» **What you need to do**
**A)** Repeat word for word the passage of the opinion piece on Ontario's education workers that opens with the words containing "Lovers of rights" and closes with "rights and freedoms.".
**B)** According to the opinion piece on Ontario's education workers, how many members of the Canadian Union of Public Employees would Doug Ford's contract plan affect?
**C)** Resume the opinion piece on Ontario's education workers and Doug Ford's use of the notwithstanding clause, picking up after its final sentence.

» **Quoted text**

Lovers of rights and freedoms? Not for Ontario’s education workers, apparently.

David Climenhaga 2 Nov 2022Alberta Politics

David J. Climenhaga is an award-winning journalist, author, post-secondary teacher, poet and trade union communicator. He blogs at AlbertaPolitics.ca. Follow him on Twitter at @djclimenhaga.

The Conservative movement’s vast army of online trolls has been strangely silent about the right of poorly paid Ontario education workers to negotiate a decent salary for themselves.

Funny that, Conservatives being such lovers of Canadian rights and freedoms.

Ditto the right-wing politicians who took coffee and doughnuts to the people who occupied Ottawa and blockaded major border crossings last February while pretending to be the advocates of the little guy and the friends of the working class.

I’m pretty sure their teammate Doug Ford, premier of Ontario, is showing the true colours of the Canadian conservative movement with his plan to use Section 33 of the Canadian Charter of Rights and Freedoms, the notorious notwithstanding clause, to impose a poor contract on the 55,000 members of the Canadian Union of Public Employees and strip them of their legal right to strike.

On Sunday, CUPE’s Ontario School Board Council of Unions gave the statutory five days’ strike notice, after which the educational assistants, custodians, early childhood educators and other workers could have legally walked off the job on Friday.

Everyone knows that’s the moment when the rubber hits the road in contract negotiations and often the best moment for working people forced to deal with a recalcitrant employer to get a fair agreement. That’s why it’s called bargaining.

So, presumably we can now expect continued silence from the likes of federal Conservative Leader Pierre Poilievre and Alberta Premier Danielle Smith, and perhaps adoption of the same strategy later if they are faced with public-sector negotiations in their own jurisdictions. That would be the Conservative way.

» **Dataset content**
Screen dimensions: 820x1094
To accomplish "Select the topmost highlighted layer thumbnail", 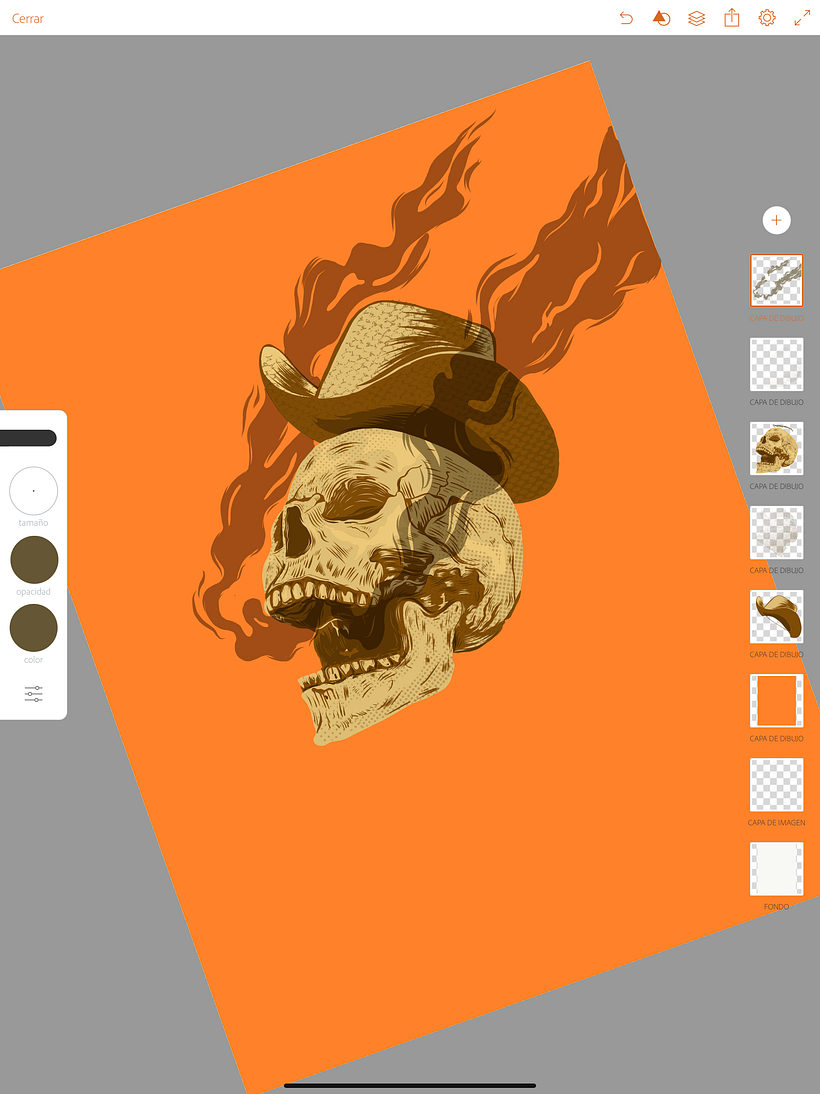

* * *

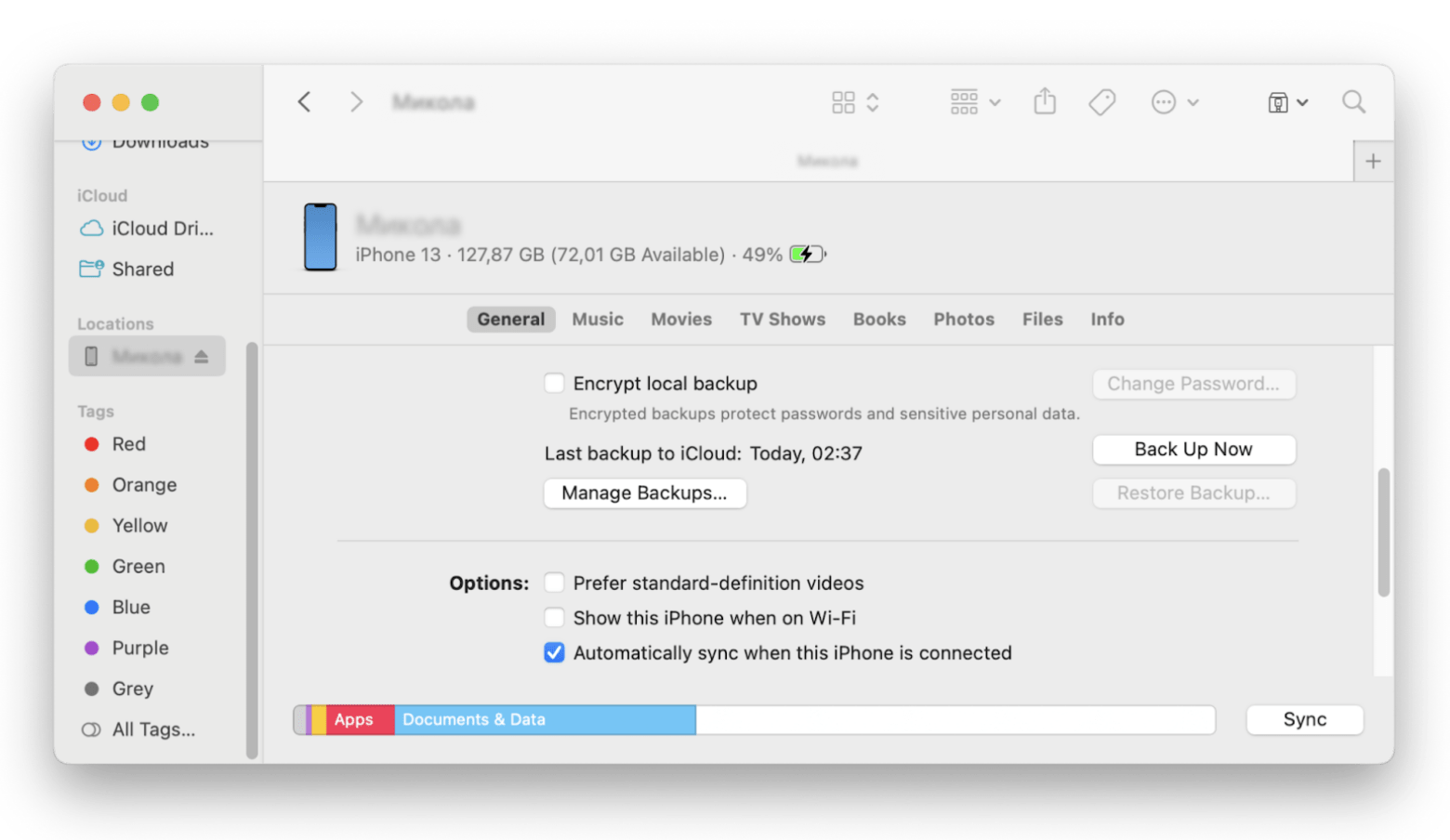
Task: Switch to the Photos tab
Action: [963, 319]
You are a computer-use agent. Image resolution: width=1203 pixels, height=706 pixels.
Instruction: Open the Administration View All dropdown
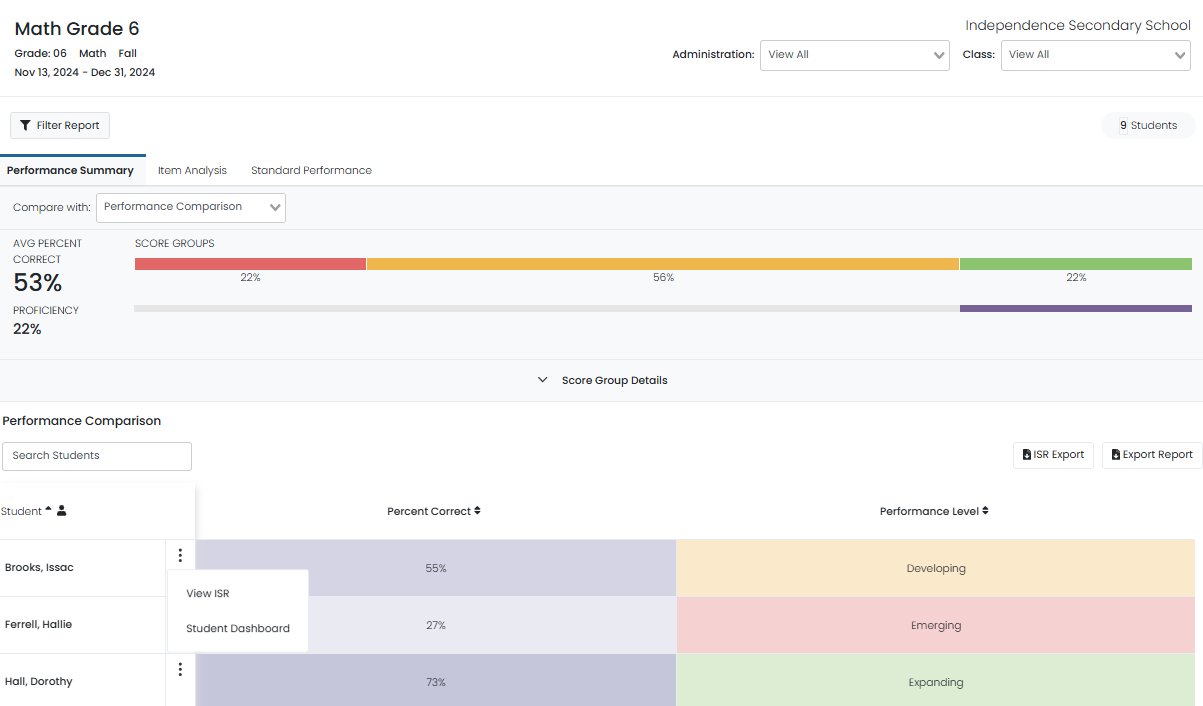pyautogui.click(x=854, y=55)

--

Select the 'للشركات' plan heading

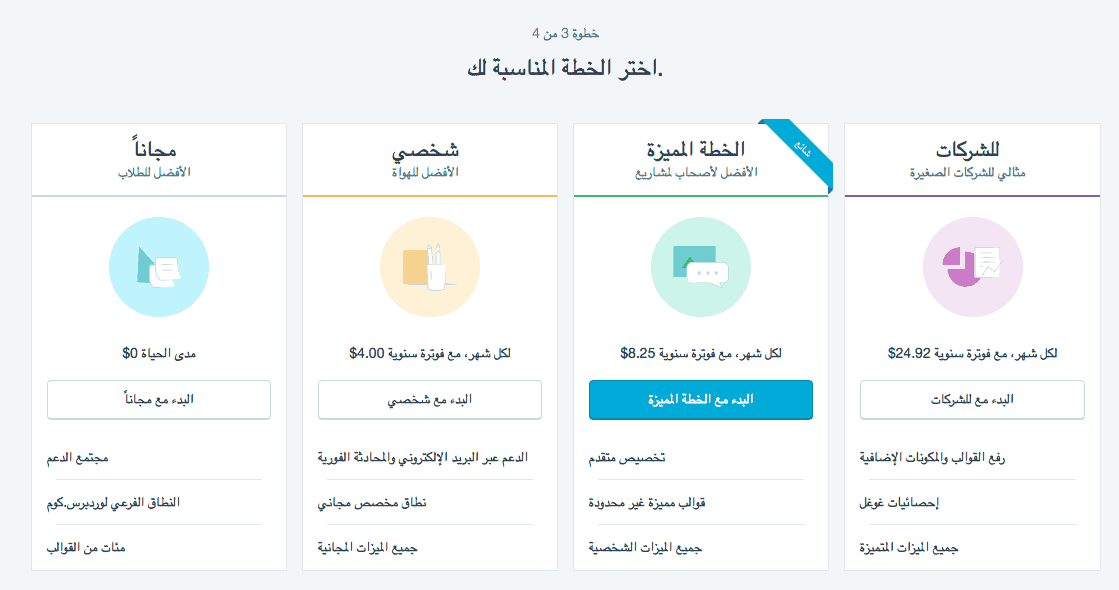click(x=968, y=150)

» **The replies**
**A)**
Lovers of rights and freedoms? Not for Ontario’s education workers, apparently.

David Climenhaga 2 Nov 2022Alberta Politics

David J. Climenhaga is an award-winning journalist, author, post-secondary teacher, poet and trade union communicator. He blogs at AlbertaPolitics.ca. Follow him on Twitter at @djclimenhaga.

The Conservative movement’s vast army of online trolls has been strangely silent about the right of poorly paid Ontario education workers to negotiate a decent salary for themselves.

Funny that, Conservatives being such lovers of Canadian rights and freedoms.

**B)** 55,000 members.

**C)**
As for the “freedom” convoy crowd, their idea of freedom apparently doesn’t extend to collective bargaining unless it’s them trying to bargain with the Governor General and opposition parties to set up an unelected provisional revolutionary government in Ottawa.

I mention this only because sooner or later, probably sooner, the troll army is bound to be unleashed to accuse Prime Minister Justin Trudeau of hypocrisy for expressing reservations about Ford’s plan to use Section 33 to suspend parts of the Canadian Constitution he finds inconvenient after Ottawa used the Emergencies Act to end harassment of citizens, blockades of Canada’s border, and the attempt to overthrow the government.

The difference, which deserves to be analyzed and stated clearly, is that the right to bargain collectively is covered under what we think of as the rule of law, that is, the concept that all people must be treated equally according to the same legal standards.

Whereas the “right” to occupy cities, harass their citizens, and overthrow democratically elected governments, however unpopular, is not.

Canadian courts have recognized that the right to bargain collectively is part of our constitutionally protected freedom of association. (This seems like a reasonable interpretation of an already recognized right to me, although there are those who would argue it’s an example of busybody judges inventing new rights.)

In other words, the actions of the convoy insurrection defied the rule of law; the right of CUPE members to negotiate an agreement within a codified structure of labour relations defines it.

Our Constitution, unfortunately, allows some of our fundamental rights to be suspended for the convenience of governments experiencing authoritarian impulses.

Whether or not this should have been part of the Constitution is a subject for debate, but not much else. We’re stuck with the way things are.

Which leads us to the question of what needs to happen next.

Premier Ford did nothing to help Ottawa solve the convoy crisis and plenty to make it worse.

Presumably this was because he saw political advantage in making life difficult for Trudeau and the Liberals in Ottawa. That would explain why he skedaddled to his cottage and wasn’t heard from during the occupation while the Ontario Provincial Police neglected to intervene.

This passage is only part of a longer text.